■ Try it: In the records below, find the line that contains "Given: Click the repost arrows icon". Retype that line and all the lines after it through the end, leaving out the pictures.

(Stored dataset items)

>>>>

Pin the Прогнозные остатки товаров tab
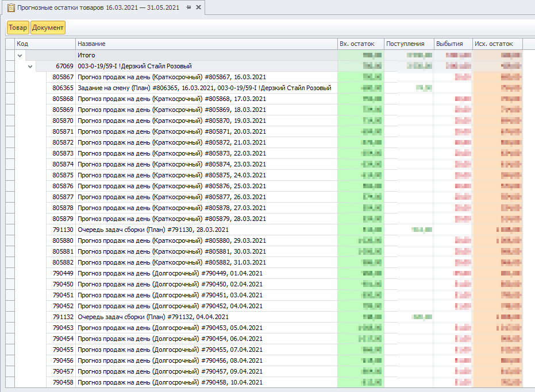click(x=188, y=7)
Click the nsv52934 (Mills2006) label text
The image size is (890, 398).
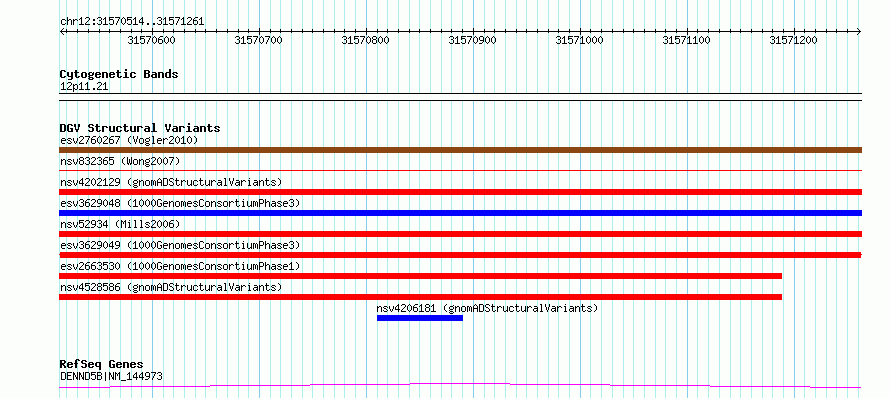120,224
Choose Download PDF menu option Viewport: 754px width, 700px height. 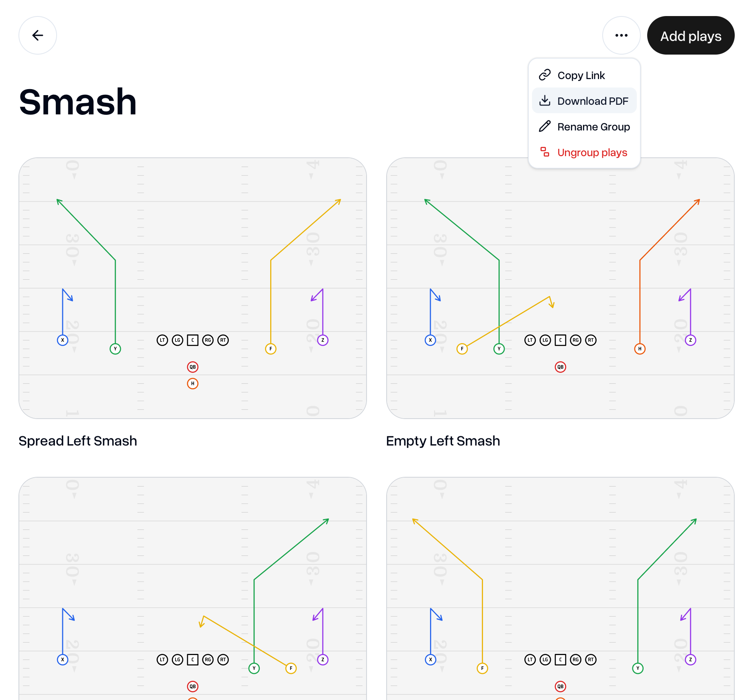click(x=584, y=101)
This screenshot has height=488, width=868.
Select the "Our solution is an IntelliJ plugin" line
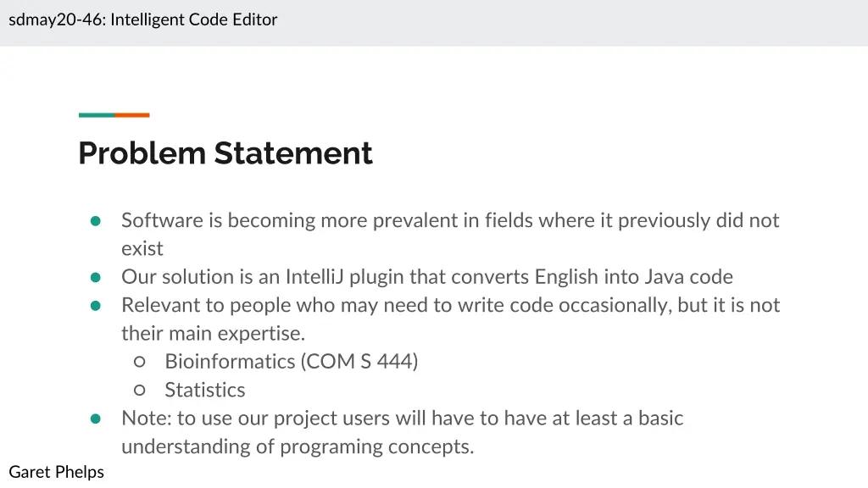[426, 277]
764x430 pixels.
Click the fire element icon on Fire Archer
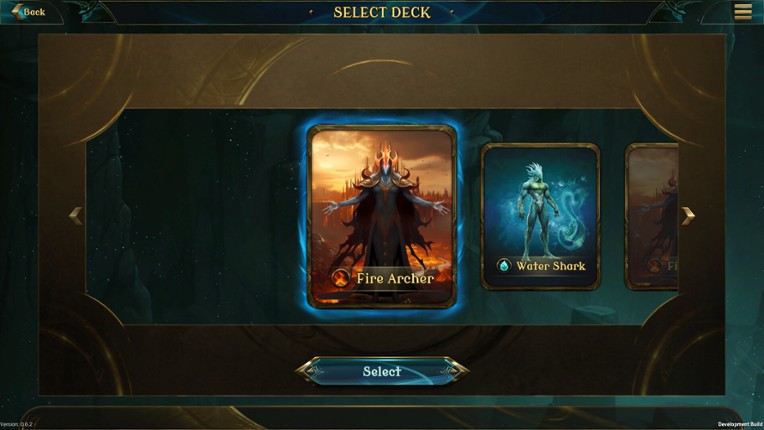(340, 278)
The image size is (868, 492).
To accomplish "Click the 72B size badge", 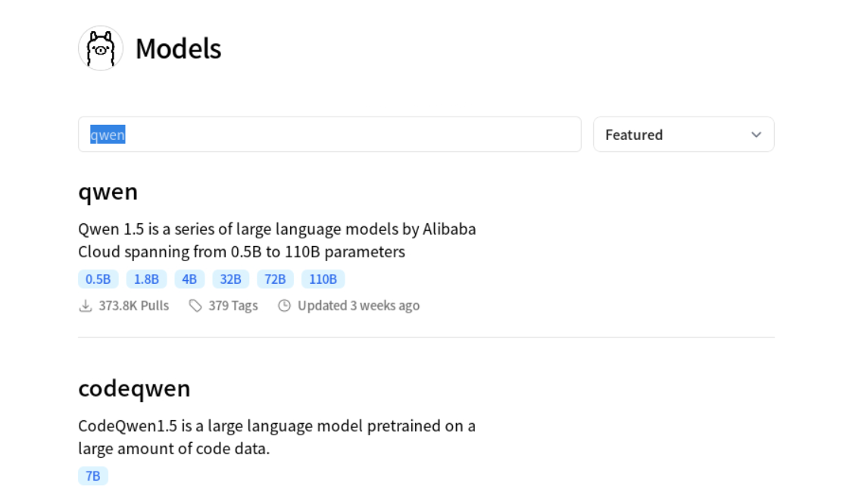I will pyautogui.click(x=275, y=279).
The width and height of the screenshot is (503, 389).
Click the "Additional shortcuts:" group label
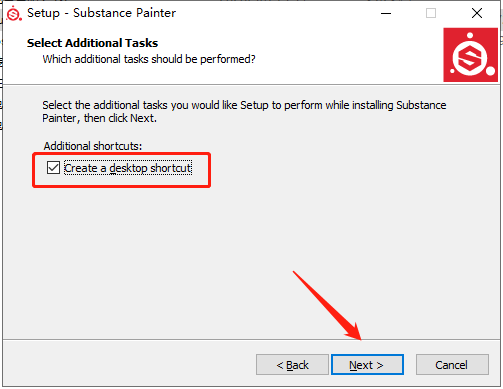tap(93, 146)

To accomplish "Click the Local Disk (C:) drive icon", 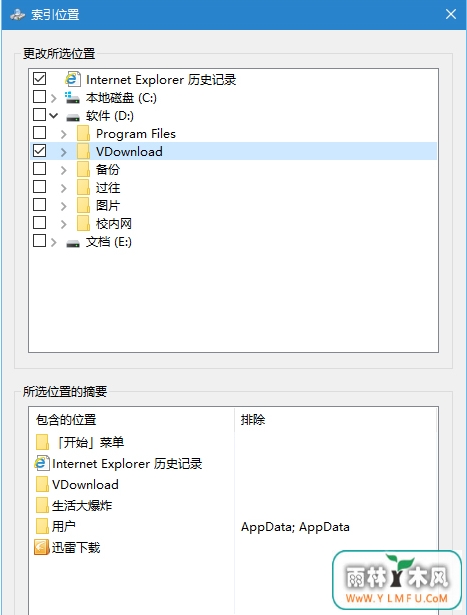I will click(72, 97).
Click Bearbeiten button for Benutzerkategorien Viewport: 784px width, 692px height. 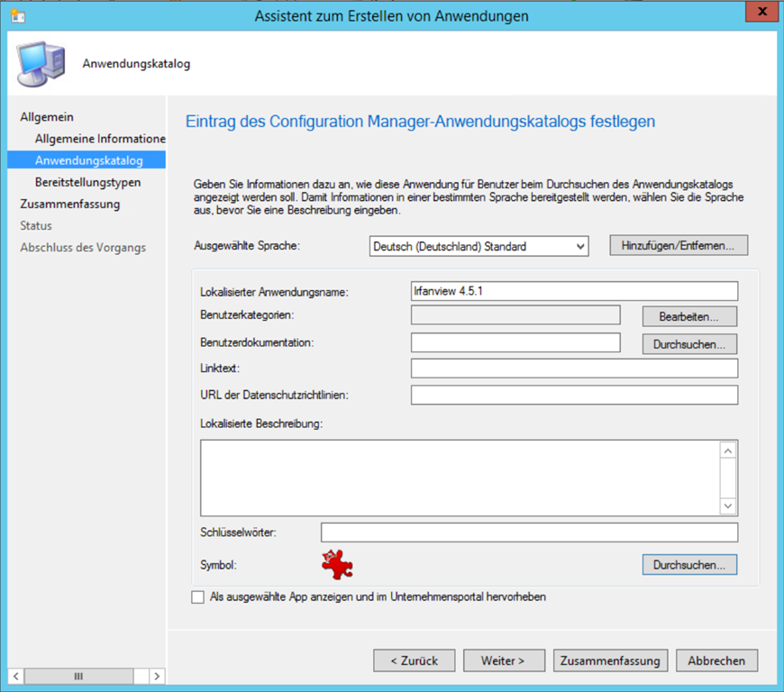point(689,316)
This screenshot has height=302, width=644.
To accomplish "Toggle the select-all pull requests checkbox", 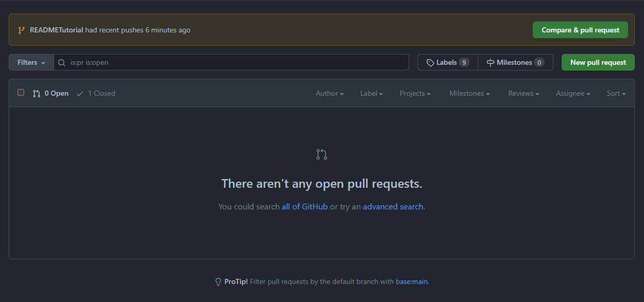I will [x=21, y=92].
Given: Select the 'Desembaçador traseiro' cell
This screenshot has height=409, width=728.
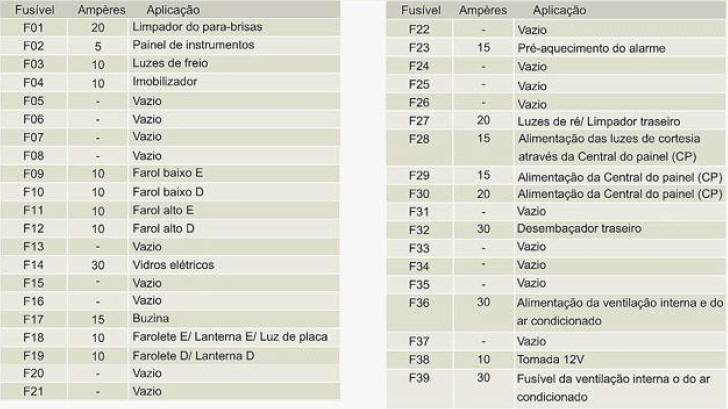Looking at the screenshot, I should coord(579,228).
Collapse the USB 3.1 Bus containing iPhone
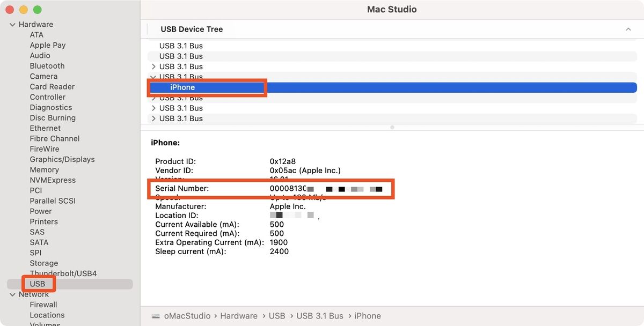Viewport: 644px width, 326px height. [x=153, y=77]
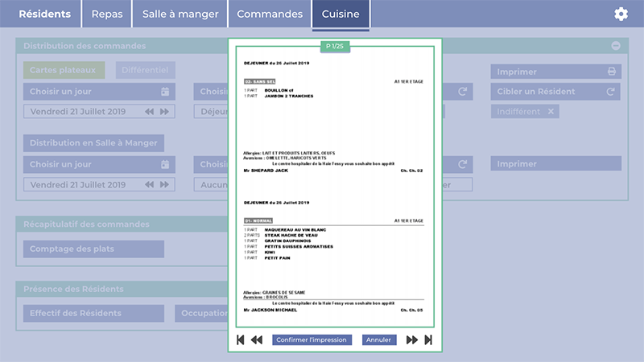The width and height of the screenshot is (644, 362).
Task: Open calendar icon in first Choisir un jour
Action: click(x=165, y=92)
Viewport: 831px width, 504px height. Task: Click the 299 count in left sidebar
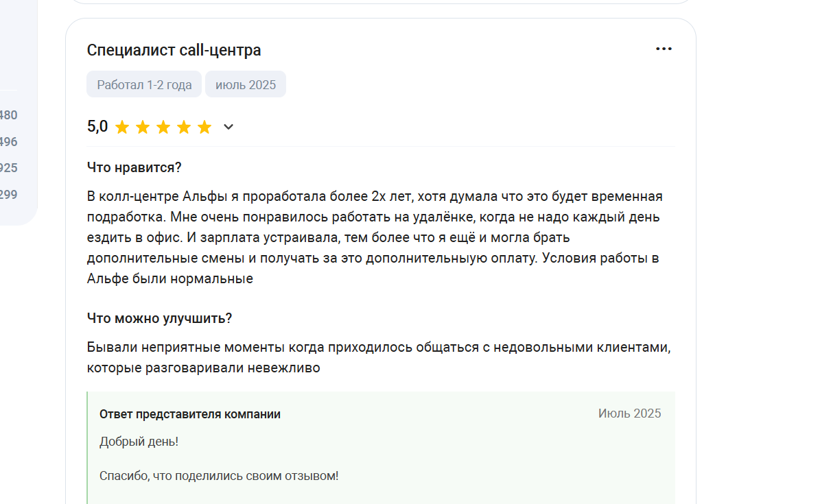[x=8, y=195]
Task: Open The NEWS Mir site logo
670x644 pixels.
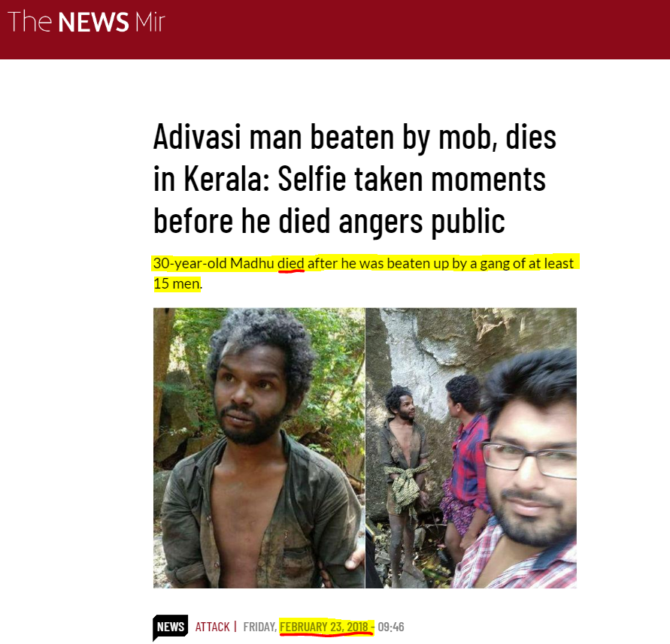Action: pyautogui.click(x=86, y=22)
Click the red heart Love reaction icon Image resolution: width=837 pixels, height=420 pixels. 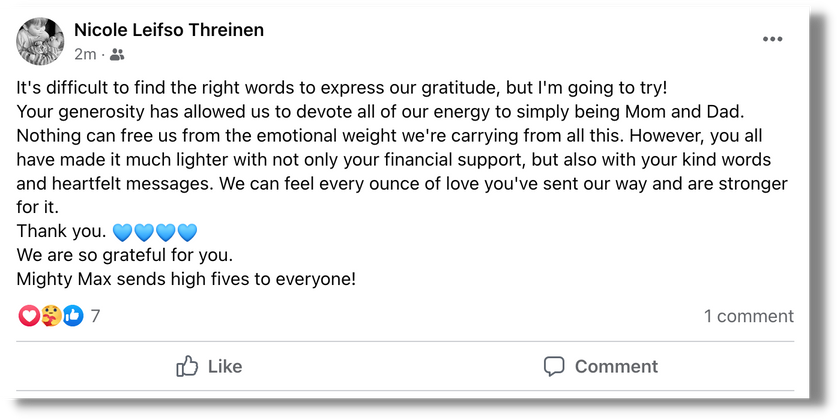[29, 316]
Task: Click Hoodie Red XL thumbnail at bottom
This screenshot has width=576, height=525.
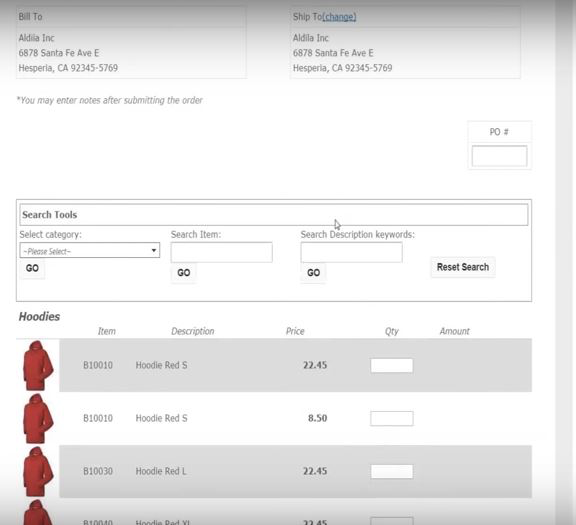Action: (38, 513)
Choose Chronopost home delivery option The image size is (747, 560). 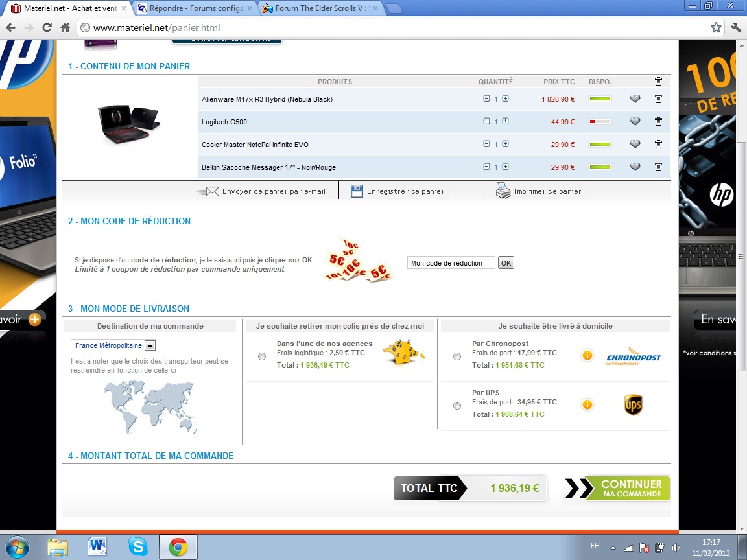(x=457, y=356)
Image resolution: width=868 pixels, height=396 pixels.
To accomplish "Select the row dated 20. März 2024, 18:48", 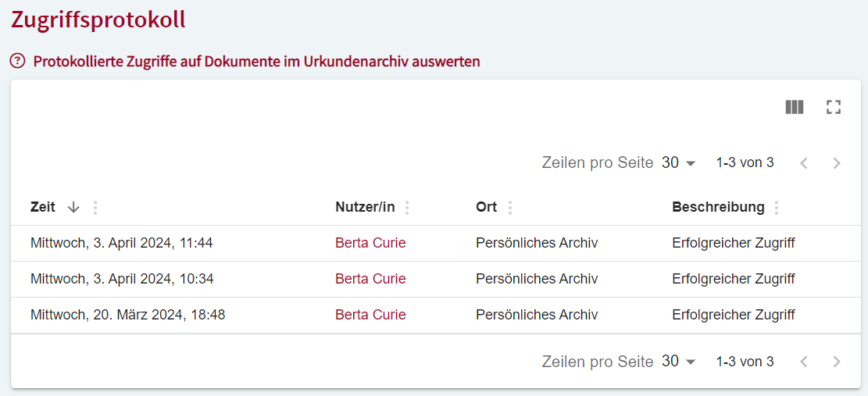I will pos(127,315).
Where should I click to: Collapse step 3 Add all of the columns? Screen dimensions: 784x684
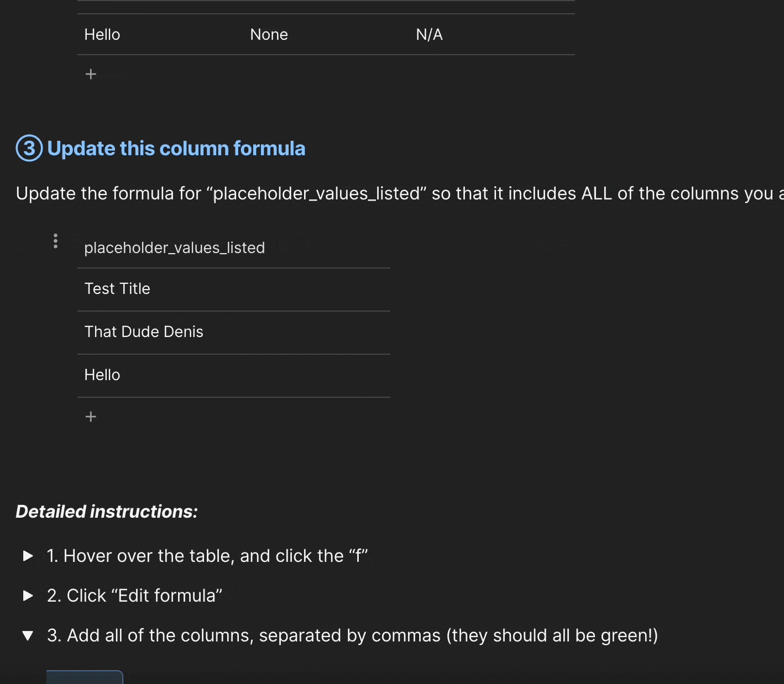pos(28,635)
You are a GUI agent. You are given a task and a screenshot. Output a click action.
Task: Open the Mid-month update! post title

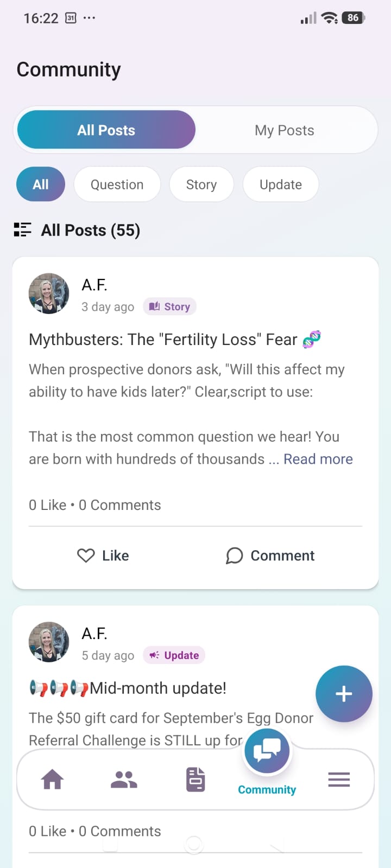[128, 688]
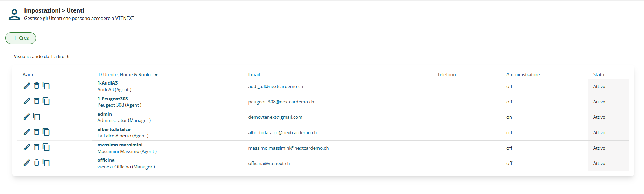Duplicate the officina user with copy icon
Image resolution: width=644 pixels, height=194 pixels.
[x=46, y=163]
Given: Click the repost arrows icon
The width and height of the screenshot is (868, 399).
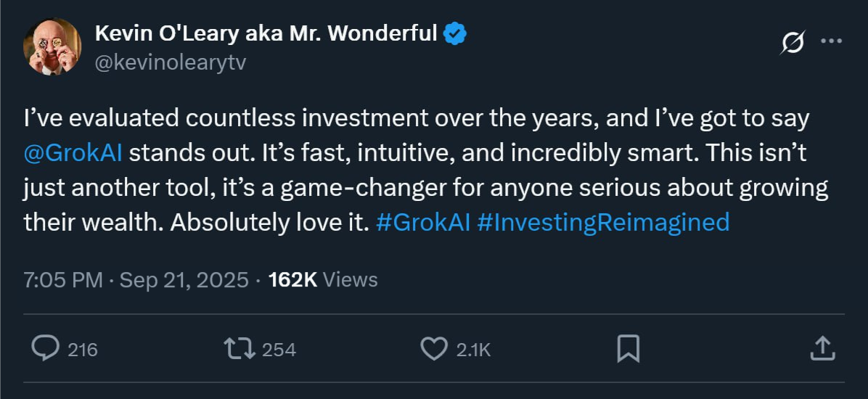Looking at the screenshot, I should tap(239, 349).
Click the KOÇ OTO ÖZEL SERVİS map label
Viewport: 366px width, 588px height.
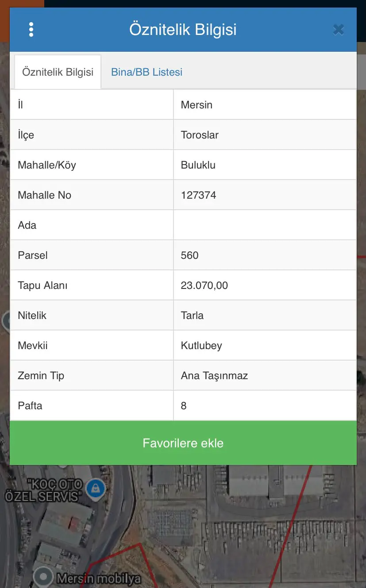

<<<<

■ Response area:
Given: Click the repost arrows icon
The width and height of the screenshot is (868, 399).
Looking at the screenshot, I should tap(239, 349).
Click the KOÇ OTO ÖZEL SERVİS map label
Viewport: 366px width, 588px height.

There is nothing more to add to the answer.